YOUR ASSIGNMENT: Which lines below include the string "agent"? Please show each one.

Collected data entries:
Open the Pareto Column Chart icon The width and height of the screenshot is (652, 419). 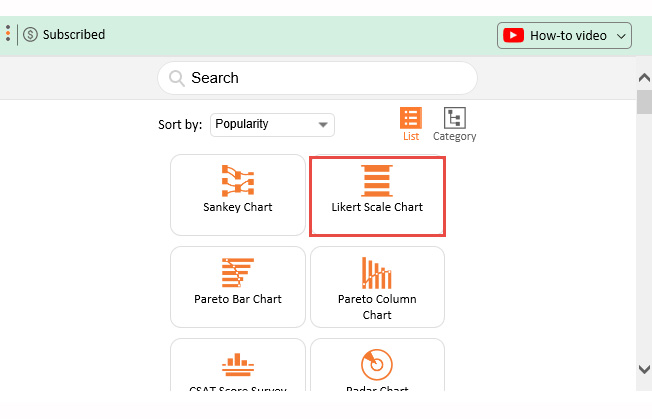click(377, 273)
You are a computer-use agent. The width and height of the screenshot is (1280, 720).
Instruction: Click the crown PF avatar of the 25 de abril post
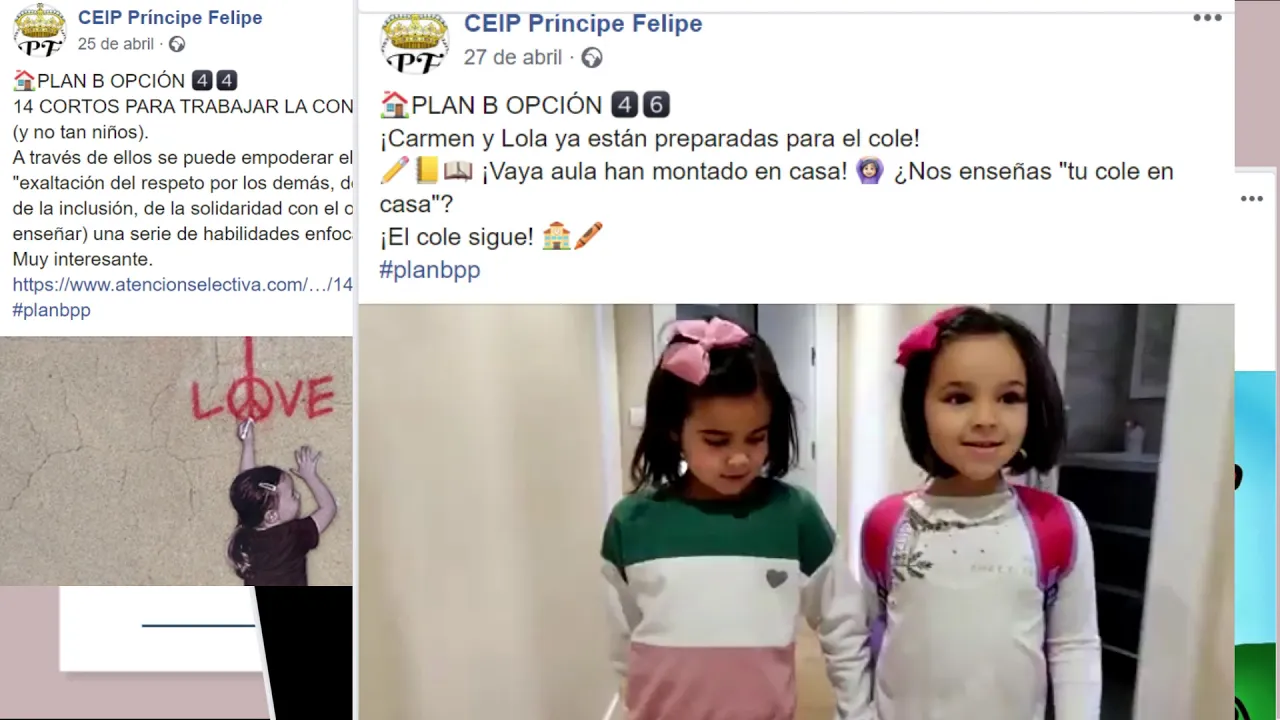tap(39, 31)
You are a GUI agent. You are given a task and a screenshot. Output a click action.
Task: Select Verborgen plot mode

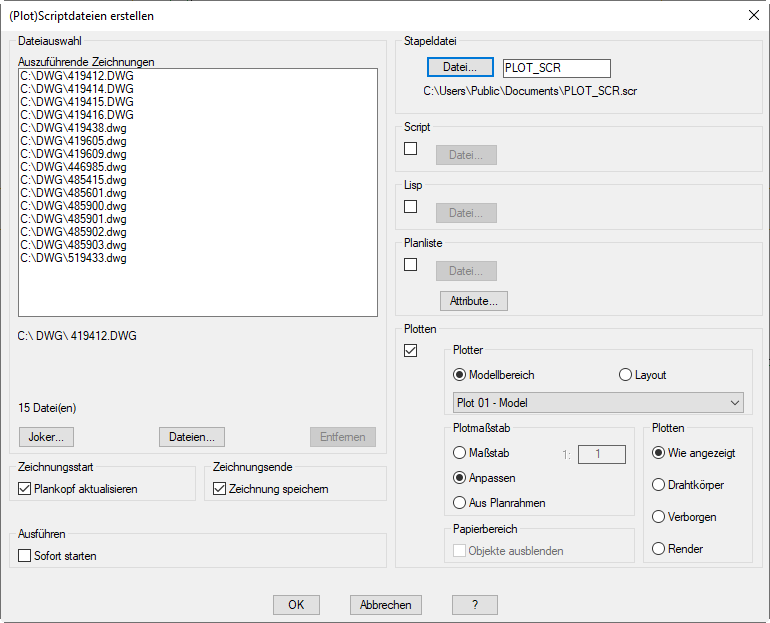tap(658, 517)
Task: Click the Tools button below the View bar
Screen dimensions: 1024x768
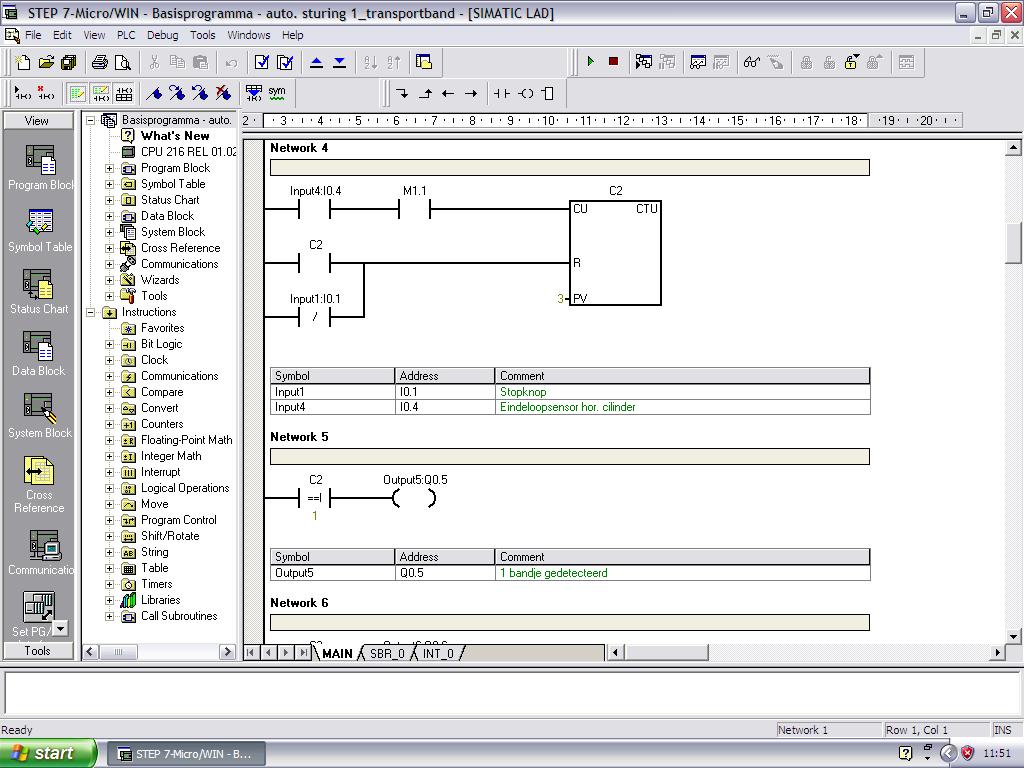Action: tap(38, 650)
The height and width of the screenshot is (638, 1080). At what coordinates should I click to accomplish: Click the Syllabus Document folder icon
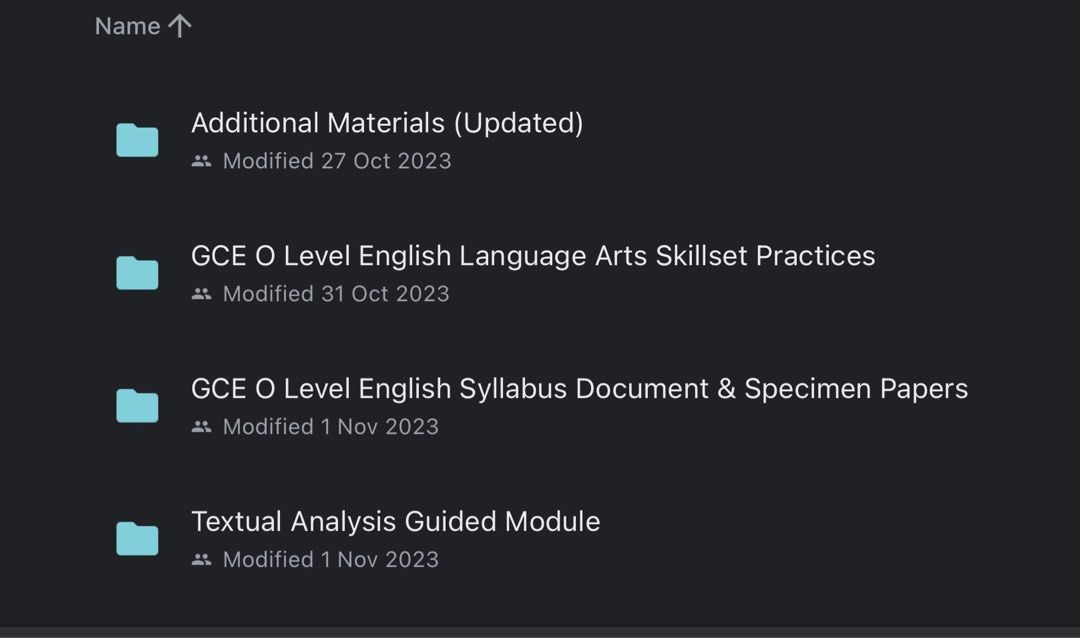coord(137,405)
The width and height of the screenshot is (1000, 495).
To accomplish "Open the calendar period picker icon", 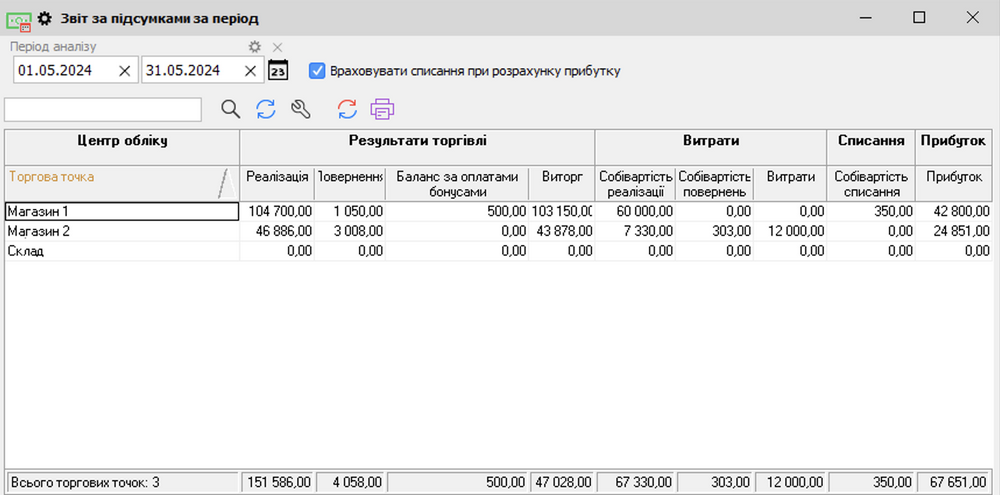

SOLUTION FOR THIS TASK:
You are a computer-use agent. The width and height of the screenshot is (1280, 720).
You are a GUI agent. You are given a task and a screenshot. Output a click action.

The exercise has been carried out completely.